• _EXCERPT_:
↓↓↓
The case is again before this court, this time on (1) the plaintiff's motion under Federal Rule of Civil Procedure 60(b) for leave to file a motion for a pro ami hearing and (2) the plaintiff's motion for a pro ami hearing. The court held an on-the-record conference call on how to proceed on the two motions.

I. THE RULE 60(b) MOTION FOR LEAVE TO FILE A MOTION FOR A PRO AMI HEARING

A. Legal Standard

Federal Rule of Civil Procedure 60(b) is a procedural vehicle for obtaining relief from a final judgment. The Rule lists five defined circumstances for obtaining relief and then, as relevant to this case, provides a catch-all provision. Fed.R.Civ.P. 60(b). This catch-all, subpart (6) of Rule 60(b), allows the reopening of a federal case for "any other reason [in addition to the five listed] that justifies relief." "While the movant must demonstrate that the circumstances are sufficiently extraordinary to warrant relief, Toole v. Baxter Healthcare Corp., 235 F.3d 1307, 1317 (11th Cir. 2000), this catch-all provision creates a grand reservoir of equitable power to do justice in a particular case.' Nisson v. Lundy, 975 F.2d 802, 806 (11th Cir. 1992)." Daniel v. Gen. Motors Acceptance Corp., 2008 WL 3876764, at *2 (M.D. Ala. 2008) (Thompson, J.). A motion under this provision "must be made within a reasonable time." Fed.R.Civ.P. 60(c)(1).
↑↑↑
• _DATASET EXTRACT_:
↓↓↓
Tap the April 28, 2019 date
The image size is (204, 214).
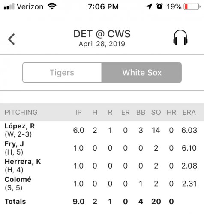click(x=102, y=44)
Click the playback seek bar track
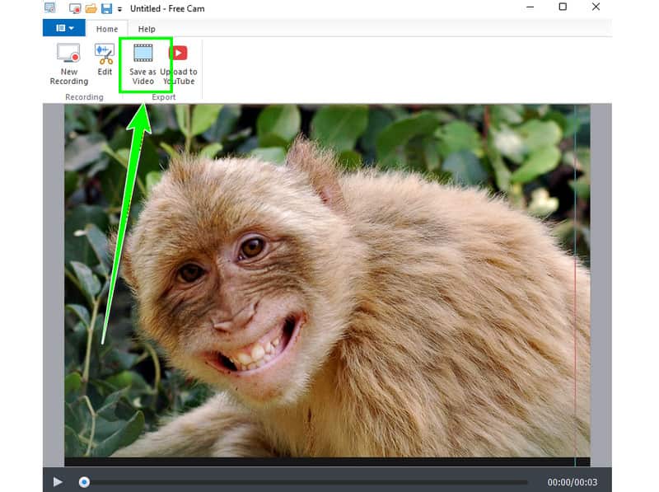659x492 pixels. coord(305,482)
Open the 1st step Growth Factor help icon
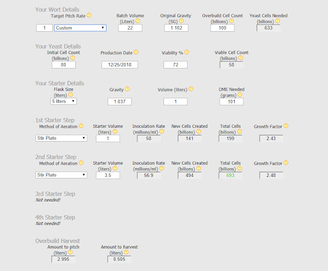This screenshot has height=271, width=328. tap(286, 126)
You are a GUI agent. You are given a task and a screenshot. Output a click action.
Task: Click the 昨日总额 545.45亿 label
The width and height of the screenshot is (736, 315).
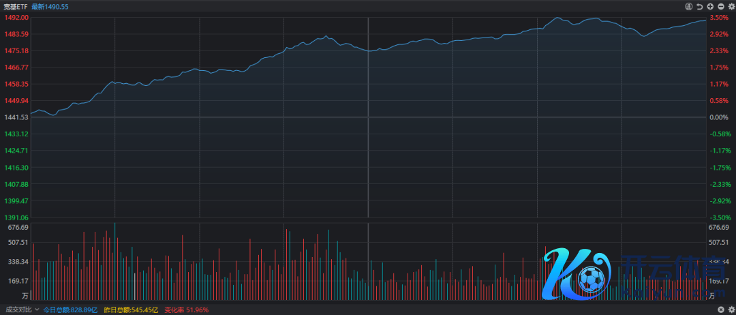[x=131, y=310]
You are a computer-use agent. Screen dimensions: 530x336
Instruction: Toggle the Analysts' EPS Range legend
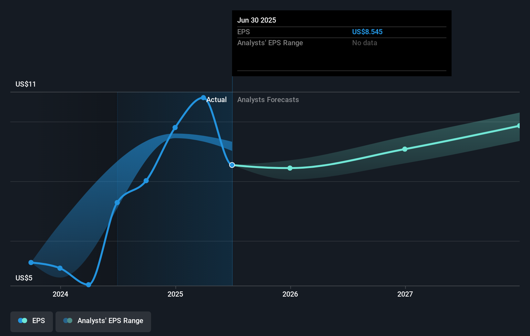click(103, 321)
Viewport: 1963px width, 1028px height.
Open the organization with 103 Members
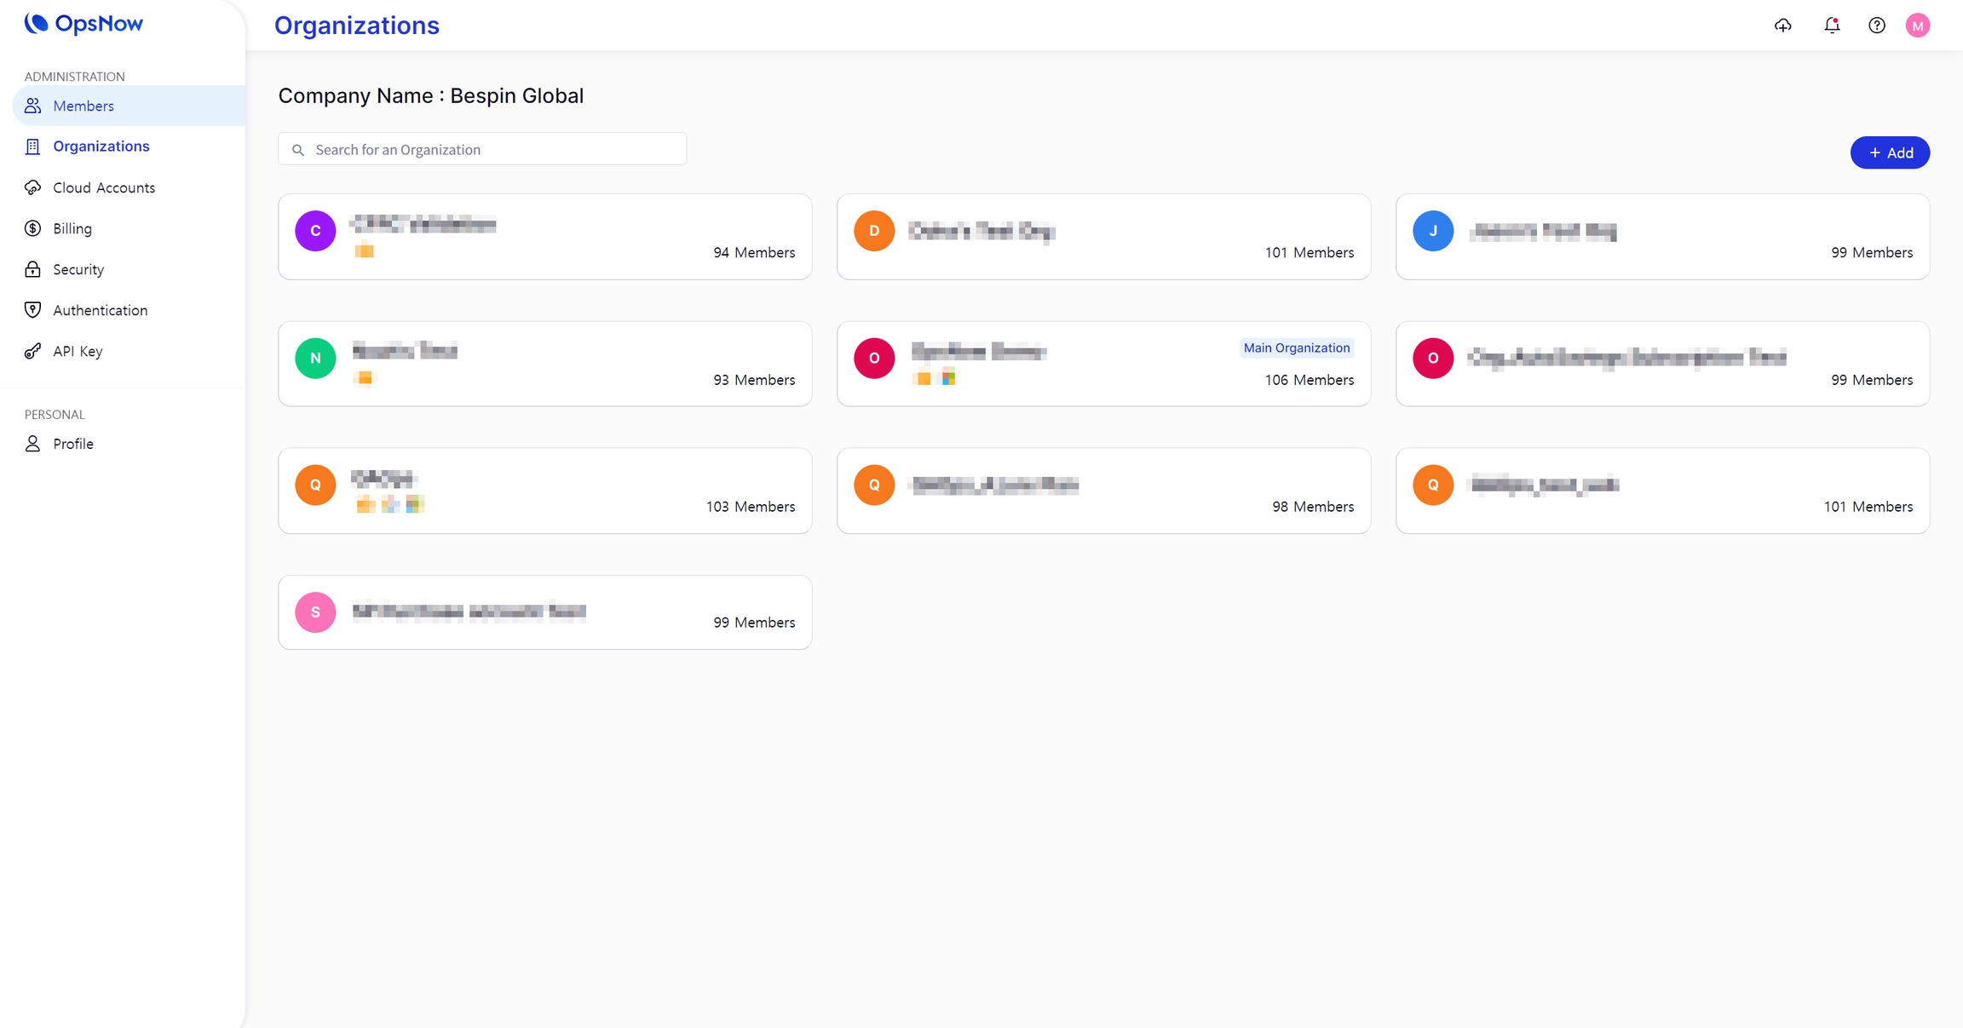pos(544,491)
↑↑↑
↓↓↓
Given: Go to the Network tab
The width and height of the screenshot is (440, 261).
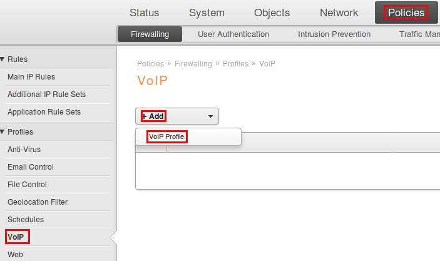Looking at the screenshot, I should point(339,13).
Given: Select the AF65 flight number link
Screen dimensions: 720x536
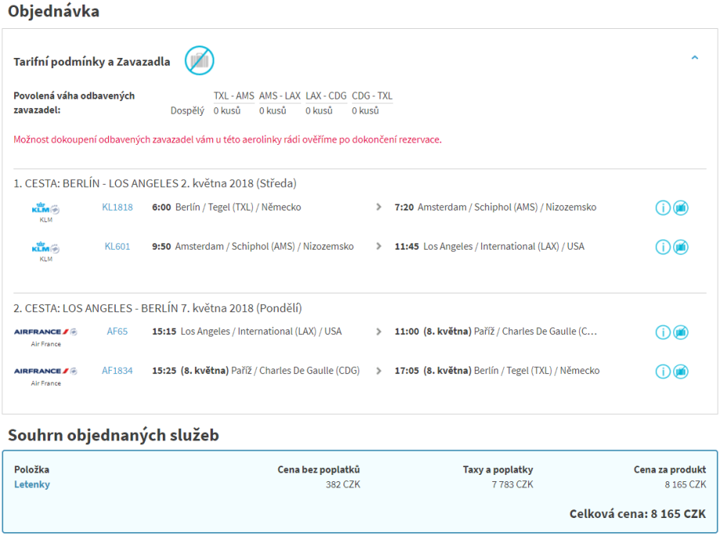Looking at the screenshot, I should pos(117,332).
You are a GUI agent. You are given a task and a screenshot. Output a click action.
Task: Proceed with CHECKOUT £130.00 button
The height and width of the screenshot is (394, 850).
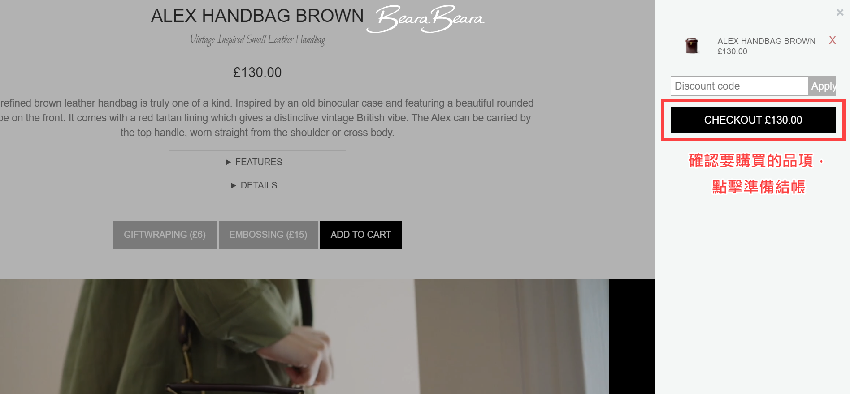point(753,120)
↑↑↑
↓↓↓
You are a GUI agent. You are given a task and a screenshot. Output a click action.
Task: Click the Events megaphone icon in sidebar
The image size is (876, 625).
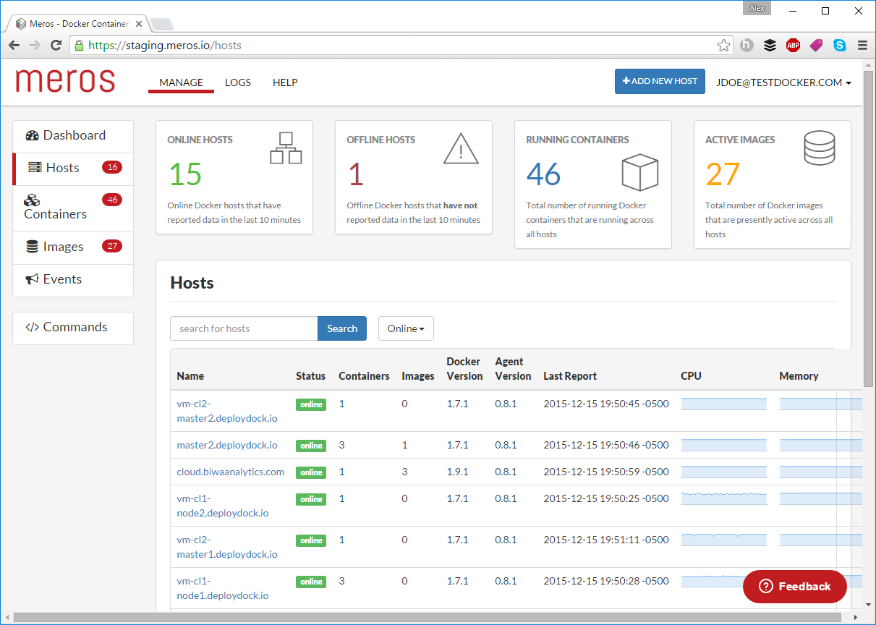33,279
↑↑↑
• _THE TASK_: Resume the court opinion on the Rule 60(b) motion immediately after its last sentence, carrying its discussion forward in the same formal register.

• _ANSWER TO THE PROBLEM_:
B. Background

This case arises out of Jonathan McCall's death in the Houston County Jail. As relevant here, after the court granted in part and denied in part the defendants' motion for summary judgment, McCall v. Houston Cnty., 2014 WL 3045552 (M.D. Ala. 2014) (Thompson, J.), the parties reached a settlement in August 2014, and, in September of that year, the court entered a judgment dismissing this case. While plaintiff has brought this lawsuit as the administratrix of the estate of Jonathan McCall, the beneficiary of that settlement is actually McCall's child, who is a minor and not a party to this litigation.

Following the settlement, the parties intended to ask the Houston County Probate Court to conduct a pro ami, or fairness, hearing to ensure the minor was protected in the settlement. They housed the settlement proceeds in the probate court, and the probate court appointed a guardian ad litem for the minor. However, in October 2014, the Alabama Supreme Court ruled that probate courts do not have jurisdiction in the distribution of settlements from wrongful-death cases. Kirksey v. Johnson, ___ So.3d ___, 2014 WL 5311315, at *10 (Ala. 2014). Closed off from the probate court, the plaintiff, joined by defendants, now asks this federal court to reopen the case so that it can conduct the pro ami hearing.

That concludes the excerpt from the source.